Nigerian Garden Egg Sauce
It’s going to be a typical Nigerian dish today and that is Nigerian Garden Egg Sauce with boiled half ripe plantain. Growing up, this used to be one of my mum’s favourites. The two most interesting carbohydrates to pair with Garden Egg Sauce is either half ripe plantain or old yam. The other day whilst visiting my sister I saw her eating Nigerian Garden Egg Sauce with rice. Well like they say one man’s meat is another man’s poison.
The fibre this sauce brings to the diet is just amazing. If you favour a more bitter taste, then you can go for the green garden eggs. If not, then you should stay with the white variety. By the way you can swap the garden egg for aubergine. Ingredients for this sauce are quite basic but trust me the result is amazing.
Recipe for making Nigerian Garden Egg Sauce
10 pieces of white Garden Eggs
6 pieces Tatashe (big red peppers)
1/2 Onion (chopped)
Scotch Bonnet Pepper to taste
Handful Smoked Prawns
1/2 cup smoked Fish
Seasoning to taste
1/2 cup Vegetable Oil
Curry Leaves(patmenger)
Salt to taste
Method for making Nigerian Garden Egg Sauce
1. Wash and cut the garden eggs into small pieces ,wrap in foil and steam in water till very soft. Mash and set aside. If you had chopped the garden eggs into small cubes you may not need to mash as the garden egg will.

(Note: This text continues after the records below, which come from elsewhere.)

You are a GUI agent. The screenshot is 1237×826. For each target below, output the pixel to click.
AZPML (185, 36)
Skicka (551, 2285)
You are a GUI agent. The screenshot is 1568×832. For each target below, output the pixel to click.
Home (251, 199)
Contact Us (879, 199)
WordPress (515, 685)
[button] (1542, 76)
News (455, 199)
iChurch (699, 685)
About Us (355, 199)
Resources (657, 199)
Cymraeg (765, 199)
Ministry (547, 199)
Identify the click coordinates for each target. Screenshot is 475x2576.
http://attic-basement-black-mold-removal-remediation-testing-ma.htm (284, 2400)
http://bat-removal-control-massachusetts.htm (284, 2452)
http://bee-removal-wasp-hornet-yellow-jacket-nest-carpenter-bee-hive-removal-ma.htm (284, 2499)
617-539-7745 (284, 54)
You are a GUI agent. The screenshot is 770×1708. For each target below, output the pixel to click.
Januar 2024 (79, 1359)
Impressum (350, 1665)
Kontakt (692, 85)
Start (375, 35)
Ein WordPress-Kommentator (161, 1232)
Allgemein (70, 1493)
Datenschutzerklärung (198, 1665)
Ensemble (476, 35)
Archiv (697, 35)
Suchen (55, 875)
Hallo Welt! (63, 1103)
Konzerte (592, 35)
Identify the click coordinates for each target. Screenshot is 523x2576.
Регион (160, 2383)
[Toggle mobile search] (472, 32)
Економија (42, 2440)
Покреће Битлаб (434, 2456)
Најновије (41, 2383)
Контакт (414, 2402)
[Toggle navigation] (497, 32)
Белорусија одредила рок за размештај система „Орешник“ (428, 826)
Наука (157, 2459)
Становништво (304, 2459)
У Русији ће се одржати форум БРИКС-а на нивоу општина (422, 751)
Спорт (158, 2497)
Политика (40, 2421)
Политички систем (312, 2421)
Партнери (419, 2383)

2. Blend the peppers into very coarse texture. I tend to pound the peppers when I want that type of texture, particularly if the quantity of pepper is small
3. Heat the oil, fry the onion then the pounded pepper
4. Add the rinsed prawns, fish and seasoning.
5. You may have to add about 1/4 cup or less of water to help cook the fish particularly if the fish is hard. You may use less water if the fish is soft
6. Fry the sauce till dry, taste and correct the seasoning
7. Add the garden egg and some curry leaves stir well and cook for about 5 minutes
8. Serve with boiled plantain or yam.
Thanks so much I will this now cos I have garden egg and this is the season here in the northern part of Nigeria.
Hello Faith, I am sure you will like the result of the dish
Growing up in the north, garden eggs were always stable in my home and my mum made this sauce a lot but for some reasons I can’t fathom I couldn’t remember how she made it. I was quite young then though so I tried to make this sauce with aubergines, it was a disaster! I am quite excited to see this on your blog. I will follow your recipe here and let you know how it turns out.
Hello Nse. I am sure you can still make this sauce with aubergine as they belong to the same family. but if you can find garden eggs the better.
Thank you for this. I will make it for my weight loss eating
i would like to ask if i can use potatoes as an alternative to plantain or yam.
how will it taste
Hi, Grace any carb of your choice will do.
Many thanks for sharing .I am definitely going to try this this week .
I am curious though .growing up I remember my step mum used to take off the skin of the garden eggs (the white ones ) and the reason was that it is bitter .
In your recipe ,you didn’t make mention of taking the skin off .. Is it actually bitter ?
I’m always impressed by your recipes. You have helped me improve my diet. I just love your blog, you know how to present the recipes so well. Thank you for making cooking more interesting for many women, me especially
Hello Dona. I am glad I am of help. Thank you for following my blog.